Black History Month Edition: Ron DeSantis Doesn’t Want Blacks to Vote and The NFL Doesn't Want Blacks to Coach
Death by Fashion; Miseducation of Black History, and Billie Holiday Sings
Much of my newsletters focus on how politics and popular culture treat marginalized people because how marginalized people are treated affects the well-being of all people. That treatment defines who we all are as Americans—and as human beings.
Most marginalized groups are individually small compared to the entire population. Latinx are 18.7%; Blacks 12.1%; AAPI (Asian American Pacific Islander) 6.2%. Whites are 57.8%. The total of these marginalized groups is 37%. U.S. adults identifying as lesbian, gay, bisexual, transgender, or something other than straight or heterosexual are at 7.1%, though they are part of all groups.
How we are portrayed in the news, movies, TV shows, and songs is as important as the laws that are passed because this contributes to how the rest of population—even other marginalized groups—perceive us. That perception can either make us more welcome or further alienate us. It can reveal to people their biases and change them, or it can justify their biases, which then remain the same.
A U.S. News & World Report and The Harris Poll showed that more than 40% of Americans deny that systemic racism exists in the U.S. While 47% of White Americans didn’t believe systemic racism existed, more than 80% of Black or African American did, as well as more than 70% of Asian or Pacific Islander respondents and nearly 70% of Hispanics.
The only thing about this poll that surprises me is that it wasn’t 100% of Blacks, AAPI, and Hispanics acknowledging systemic racism. Not only do they experience it on a daily basis, but the evidence is daily in the news: “25 simple charts to show friends and family who aren't convinced racism is still a problem in America” (Business Insider); “Studies find evidence of systemic racial discrimination across multiple domains in the United States” (Harvard Center for Population and Development Studies); “Systemic racism: individuals and interactions, institutions and society” (SpringerOpen).

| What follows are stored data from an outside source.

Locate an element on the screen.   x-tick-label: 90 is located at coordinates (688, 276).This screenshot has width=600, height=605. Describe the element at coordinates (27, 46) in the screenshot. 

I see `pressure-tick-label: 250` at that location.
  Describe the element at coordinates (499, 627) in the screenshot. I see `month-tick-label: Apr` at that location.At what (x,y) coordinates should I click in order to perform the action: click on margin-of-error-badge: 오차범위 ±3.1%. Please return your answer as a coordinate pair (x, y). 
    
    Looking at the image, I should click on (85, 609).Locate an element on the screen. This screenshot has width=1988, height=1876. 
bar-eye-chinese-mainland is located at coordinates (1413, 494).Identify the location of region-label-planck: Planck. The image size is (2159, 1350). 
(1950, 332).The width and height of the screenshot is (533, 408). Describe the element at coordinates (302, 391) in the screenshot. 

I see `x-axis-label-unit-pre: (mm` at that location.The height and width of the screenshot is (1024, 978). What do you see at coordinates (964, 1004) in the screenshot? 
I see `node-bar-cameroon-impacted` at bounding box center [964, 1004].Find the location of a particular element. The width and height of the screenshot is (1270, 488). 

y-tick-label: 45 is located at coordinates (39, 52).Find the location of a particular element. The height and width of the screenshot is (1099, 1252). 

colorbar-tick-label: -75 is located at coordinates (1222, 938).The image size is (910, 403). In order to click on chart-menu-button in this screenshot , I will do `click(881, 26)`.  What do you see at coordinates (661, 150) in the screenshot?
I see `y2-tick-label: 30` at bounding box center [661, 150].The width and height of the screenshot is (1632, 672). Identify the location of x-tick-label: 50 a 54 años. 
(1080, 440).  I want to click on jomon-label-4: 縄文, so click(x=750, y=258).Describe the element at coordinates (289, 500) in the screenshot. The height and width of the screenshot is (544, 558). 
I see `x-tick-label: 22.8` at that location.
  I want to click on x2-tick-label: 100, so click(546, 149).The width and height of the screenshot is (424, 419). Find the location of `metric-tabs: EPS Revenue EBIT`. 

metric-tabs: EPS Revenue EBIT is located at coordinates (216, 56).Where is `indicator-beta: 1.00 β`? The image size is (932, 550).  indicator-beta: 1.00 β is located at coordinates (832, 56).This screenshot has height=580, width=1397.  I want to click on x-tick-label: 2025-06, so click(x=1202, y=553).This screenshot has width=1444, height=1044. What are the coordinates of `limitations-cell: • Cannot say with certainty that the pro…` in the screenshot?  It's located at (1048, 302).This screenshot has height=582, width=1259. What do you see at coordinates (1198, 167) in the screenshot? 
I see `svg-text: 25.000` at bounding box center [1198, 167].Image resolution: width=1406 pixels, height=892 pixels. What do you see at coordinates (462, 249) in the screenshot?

Denying the existence of systemic racism is pretty much like denying the existence of electricity. Yet, one can understand the panic among some White politicians who have seen the future—and that future is a few shades darker than them. By 2044, the U.S. population is expected to be majority non-White. Finally, a true Melting Pot.
Black History Month is important because it’s an opportunity as a community to celebrate our accomplishments and our common cultural experience. But it’s also an opportunity to show the rest of the country a more realistic portrait of who we are, what we go through, and what we want. This is especially important at a time when politicians like Florida governor Ron DeSantis are trying to erase our participation in government through voting restrictions and belittle our contributions to this country by censoring education.
But the Black community has heard it all before and has not been deterred. We live, learn, love—and fight back. Always have. Always will. Today’s special Black History Month edition of “Kareem Reacts to the News” is part of that tradition.
Politics: Ron DeSantis Doesn’t Want Blacks to Vote
SUMMARY: “Hundreds of thousands of Florida voters had their requests for mail-in ballots cancelled last month, a consequence of a new law championed by Ron DeSantis.
“The change is part of a suite of new restrictions on voting by mail – including new identification requirements and ballot drop box limits – Republicans passed after the 2020 election. Previously, Florida voters could elect to automatically receive a mail-in ballot for every election for up to four years. The new measure cancelled nearly all of the standing requests on file at the end of 2022. Voters can also now only request to automatically receive a mail-in ballot for up to two years.”
MY TAKE: Experts believe that Florida’s new regulations, which are complicated and many people don’t know about, will result in a million fewer people voting—mostly the old, the poor, and people of color. This is Jim Crow legislation under the guise of fixing a voting system that not only wasn’t broken, but was praised for its efficiency and integrity.
The only way to reverse this open and relentless attempt to disenfranchise Black voters is to show up at the next election and vote out of office the Republicans who have endorsed this racism. If they succeed in taking away our voice and power, it will only encourage them to pass more laws to marginalize and silence us.